This is the third part in a six-part WTOP series, Beltway to Brazil, featuring local athletes headed to the Olympics.
WASHINGTON — Anyone in search of a good surgeon certainly hopes to find someone handy with a scalpel. But what about a sword?
D.C. resident Kat Holmes hopes to be world renowned with both. Holmes has qualified for the 2016 Olympic Games in Rio and will compete in women’s team and individual epee fencing. Her pursuit of this dream has temporarily put her other dream — becoming an orthopedic surgeon — on hold.
“My training regimen would be pretty much impossible with school,” said Holmes of her studies at Princeton University. “I don’t want to give everything half a go; I want to do it fully and to the best of my ability.”
Her coach at Princeton, Zoltan Dudas, says that level of focus is necessary to make it in Olympic fencing.
“It’s a different Olympics than it was a half century ago … you have to be a full-time, fully committed person just to qualify,” said Dudas.

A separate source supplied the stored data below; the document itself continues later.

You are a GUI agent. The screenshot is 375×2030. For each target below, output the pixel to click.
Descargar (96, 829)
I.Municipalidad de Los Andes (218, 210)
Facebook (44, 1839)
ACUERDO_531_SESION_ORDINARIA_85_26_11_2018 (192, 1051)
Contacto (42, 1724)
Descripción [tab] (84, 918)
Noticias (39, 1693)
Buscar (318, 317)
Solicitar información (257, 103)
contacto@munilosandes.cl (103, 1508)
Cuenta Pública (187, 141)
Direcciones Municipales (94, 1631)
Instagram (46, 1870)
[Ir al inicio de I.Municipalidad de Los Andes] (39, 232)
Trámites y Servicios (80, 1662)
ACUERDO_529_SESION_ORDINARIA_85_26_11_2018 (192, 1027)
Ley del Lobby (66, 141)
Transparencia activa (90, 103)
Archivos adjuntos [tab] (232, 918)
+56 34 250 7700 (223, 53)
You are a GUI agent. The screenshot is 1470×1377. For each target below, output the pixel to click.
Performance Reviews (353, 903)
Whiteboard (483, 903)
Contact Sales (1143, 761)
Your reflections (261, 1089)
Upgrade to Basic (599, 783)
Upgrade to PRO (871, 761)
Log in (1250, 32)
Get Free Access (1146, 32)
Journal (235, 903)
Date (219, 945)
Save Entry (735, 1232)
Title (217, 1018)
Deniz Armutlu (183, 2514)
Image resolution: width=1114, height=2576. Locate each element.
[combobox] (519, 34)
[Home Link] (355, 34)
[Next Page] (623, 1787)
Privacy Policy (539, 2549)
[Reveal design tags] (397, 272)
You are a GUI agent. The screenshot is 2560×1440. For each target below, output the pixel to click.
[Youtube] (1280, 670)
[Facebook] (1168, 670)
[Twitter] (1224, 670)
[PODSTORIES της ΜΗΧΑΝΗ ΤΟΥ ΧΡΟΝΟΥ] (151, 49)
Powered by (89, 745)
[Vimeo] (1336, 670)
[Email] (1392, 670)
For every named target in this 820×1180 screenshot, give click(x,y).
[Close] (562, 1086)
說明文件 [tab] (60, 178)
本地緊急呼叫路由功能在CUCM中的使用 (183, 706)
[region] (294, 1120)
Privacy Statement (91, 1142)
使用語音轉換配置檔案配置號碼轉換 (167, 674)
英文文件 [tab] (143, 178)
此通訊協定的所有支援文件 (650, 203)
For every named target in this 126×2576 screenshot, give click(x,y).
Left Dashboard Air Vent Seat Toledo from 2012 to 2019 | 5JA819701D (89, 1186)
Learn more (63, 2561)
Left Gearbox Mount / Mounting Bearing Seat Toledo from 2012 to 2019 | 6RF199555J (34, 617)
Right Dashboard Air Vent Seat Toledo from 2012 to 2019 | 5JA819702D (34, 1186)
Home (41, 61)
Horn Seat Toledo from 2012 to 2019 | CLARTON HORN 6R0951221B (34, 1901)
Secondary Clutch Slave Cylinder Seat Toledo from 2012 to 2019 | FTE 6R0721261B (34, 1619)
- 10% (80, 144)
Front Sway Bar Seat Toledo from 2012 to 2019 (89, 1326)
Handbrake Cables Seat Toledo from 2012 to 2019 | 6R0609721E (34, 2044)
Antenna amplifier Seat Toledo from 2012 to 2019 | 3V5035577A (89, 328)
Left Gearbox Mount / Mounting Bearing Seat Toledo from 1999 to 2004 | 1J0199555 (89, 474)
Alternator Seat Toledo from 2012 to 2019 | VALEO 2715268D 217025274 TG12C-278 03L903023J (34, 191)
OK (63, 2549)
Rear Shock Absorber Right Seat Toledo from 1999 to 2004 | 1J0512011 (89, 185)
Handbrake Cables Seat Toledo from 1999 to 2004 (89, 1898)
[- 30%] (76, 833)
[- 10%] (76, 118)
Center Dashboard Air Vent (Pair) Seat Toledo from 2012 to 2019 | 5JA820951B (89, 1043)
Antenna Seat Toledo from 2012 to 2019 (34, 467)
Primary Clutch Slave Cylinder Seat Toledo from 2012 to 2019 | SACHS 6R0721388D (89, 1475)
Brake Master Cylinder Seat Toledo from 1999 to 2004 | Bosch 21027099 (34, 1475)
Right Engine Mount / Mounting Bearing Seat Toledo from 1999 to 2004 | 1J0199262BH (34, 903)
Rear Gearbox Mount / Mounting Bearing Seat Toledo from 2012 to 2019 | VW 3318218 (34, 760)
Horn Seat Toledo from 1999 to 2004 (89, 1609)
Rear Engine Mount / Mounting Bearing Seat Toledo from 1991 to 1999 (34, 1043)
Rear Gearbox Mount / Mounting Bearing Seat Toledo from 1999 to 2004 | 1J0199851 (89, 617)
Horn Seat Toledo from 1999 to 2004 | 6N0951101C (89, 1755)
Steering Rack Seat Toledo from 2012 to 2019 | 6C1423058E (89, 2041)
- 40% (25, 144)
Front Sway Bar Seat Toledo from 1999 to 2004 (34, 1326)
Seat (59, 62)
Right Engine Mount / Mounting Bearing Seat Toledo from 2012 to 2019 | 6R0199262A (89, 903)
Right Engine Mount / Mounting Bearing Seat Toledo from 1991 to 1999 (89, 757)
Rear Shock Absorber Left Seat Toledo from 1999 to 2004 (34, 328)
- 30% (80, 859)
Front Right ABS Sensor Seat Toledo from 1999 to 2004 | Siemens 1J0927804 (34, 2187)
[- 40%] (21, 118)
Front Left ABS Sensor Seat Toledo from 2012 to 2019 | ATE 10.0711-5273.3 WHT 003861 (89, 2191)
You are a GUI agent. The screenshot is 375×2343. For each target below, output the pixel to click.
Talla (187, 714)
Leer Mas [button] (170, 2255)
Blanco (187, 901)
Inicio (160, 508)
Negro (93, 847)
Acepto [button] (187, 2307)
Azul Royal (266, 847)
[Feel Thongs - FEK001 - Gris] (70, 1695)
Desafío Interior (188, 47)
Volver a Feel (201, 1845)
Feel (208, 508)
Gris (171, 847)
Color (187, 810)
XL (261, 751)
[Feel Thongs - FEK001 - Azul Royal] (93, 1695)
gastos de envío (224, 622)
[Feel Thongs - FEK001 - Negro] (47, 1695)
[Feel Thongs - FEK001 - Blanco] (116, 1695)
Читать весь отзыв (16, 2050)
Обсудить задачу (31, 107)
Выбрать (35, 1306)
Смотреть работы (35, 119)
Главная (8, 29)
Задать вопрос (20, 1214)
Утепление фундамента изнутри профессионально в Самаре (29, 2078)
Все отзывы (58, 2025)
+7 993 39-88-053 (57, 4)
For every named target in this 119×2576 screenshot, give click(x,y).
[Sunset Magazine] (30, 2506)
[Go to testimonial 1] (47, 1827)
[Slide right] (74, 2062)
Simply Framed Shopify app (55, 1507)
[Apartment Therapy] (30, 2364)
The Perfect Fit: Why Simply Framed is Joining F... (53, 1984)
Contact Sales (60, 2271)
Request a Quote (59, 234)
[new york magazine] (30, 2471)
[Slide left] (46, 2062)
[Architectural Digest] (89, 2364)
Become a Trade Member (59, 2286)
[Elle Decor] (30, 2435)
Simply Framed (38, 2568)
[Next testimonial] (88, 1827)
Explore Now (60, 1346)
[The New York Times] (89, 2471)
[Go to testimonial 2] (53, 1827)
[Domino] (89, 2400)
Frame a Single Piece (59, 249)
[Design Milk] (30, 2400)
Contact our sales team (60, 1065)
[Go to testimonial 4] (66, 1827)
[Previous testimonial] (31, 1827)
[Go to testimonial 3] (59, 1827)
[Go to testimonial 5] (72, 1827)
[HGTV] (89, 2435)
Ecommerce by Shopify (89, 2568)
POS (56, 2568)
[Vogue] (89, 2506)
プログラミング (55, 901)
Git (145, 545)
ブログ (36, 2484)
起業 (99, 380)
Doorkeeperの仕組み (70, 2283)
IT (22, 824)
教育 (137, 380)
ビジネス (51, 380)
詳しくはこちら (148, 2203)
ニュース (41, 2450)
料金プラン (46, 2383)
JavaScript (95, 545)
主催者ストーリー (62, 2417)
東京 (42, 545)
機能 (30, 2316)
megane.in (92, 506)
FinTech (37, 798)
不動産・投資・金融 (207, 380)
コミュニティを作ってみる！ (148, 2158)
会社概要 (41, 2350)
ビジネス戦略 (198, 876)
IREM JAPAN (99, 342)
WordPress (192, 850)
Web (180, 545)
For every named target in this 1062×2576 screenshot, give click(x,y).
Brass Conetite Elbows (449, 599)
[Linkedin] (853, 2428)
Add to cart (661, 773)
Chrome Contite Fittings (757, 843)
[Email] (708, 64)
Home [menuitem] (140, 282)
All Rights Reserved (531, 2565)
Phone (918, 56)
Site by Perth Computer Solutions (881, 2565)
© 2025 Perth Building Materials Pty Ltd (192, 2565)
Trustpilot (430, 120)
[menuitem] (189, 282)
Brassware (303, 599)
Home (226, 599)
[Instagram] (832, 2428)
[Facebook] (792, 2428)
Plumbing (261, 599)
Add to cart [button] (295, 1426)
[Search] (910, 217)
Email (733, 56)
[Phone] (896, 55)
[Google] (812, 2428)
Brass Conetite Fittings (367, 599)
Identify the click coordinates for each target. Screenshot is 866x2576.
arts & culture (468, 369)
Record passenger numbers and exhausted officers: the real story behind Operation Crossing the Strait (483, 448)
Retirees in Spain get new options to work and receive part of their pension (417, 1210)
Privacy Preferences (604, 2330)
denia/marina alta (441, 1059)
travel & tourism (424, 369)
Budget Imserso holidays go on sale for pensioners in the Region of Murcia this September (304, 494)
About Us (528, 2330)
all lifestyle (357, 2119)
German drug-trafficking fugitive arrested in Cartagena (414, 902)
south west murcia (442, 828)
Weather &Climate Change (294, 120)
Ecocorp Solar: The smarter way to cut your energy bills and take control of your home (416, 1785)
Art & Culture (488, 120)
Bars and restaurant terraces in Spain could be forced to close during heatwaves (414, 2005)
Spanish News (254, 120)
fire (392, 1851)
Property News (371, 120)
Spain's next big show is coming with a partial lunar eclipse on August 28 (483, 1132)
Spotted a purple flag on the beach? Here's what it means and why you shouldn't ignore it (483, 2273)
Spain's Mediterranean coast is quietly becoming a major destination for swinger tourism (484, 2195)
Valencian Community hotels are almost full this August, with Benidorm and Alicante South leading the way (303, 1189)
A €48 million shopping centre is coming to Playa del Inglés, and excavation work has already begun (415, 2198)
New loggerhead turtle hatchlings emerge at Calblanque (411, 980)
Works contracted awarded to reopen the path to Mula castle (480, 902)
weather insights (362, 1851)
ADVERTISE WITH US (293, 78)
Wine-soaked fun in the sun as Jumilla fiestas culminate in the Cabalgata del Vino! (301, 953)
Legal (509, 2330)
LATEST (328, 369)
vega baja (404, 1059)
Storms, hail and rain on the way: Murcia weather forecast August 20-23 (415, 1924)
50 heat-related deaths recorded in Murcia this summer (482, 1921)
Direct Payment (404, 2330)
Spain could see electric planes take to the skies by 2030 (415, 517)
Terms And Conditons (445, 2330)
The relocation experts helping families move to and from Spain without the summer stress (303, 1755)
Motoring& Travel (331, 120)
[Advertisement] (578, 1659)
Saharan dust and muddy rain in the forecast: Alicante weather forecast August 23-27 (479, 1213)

Holmes’ commitment and work ethic certainly can’t be questioned; she trains six days a week, between 6-8 hours per day. That includes conditioning and one-on-one instruction, practice with the varsity team at Princeton, and three days a week it means traveling to New York for bouts. While she does maintain her work as a research assistant at the Princeton Neuroscience Institute, she doesn’t have a lot of time to write a thesis or complete the lab-based program required for her degree in pre-med psychology neuroscience.
Holmes is happy to take on the challenge because her Olympic dream dates further back than her professional dream. She grew up admiring books about medieval times and quickly fell in love with the notion of sword fighting. Her parents were taken aback when 9-year-old Kat asked to prioritize her newfound love over more conventional sports.
“I was actually pretty terrible at first, but I just liked it better than everything else so I just stuck with it,” Holmes said.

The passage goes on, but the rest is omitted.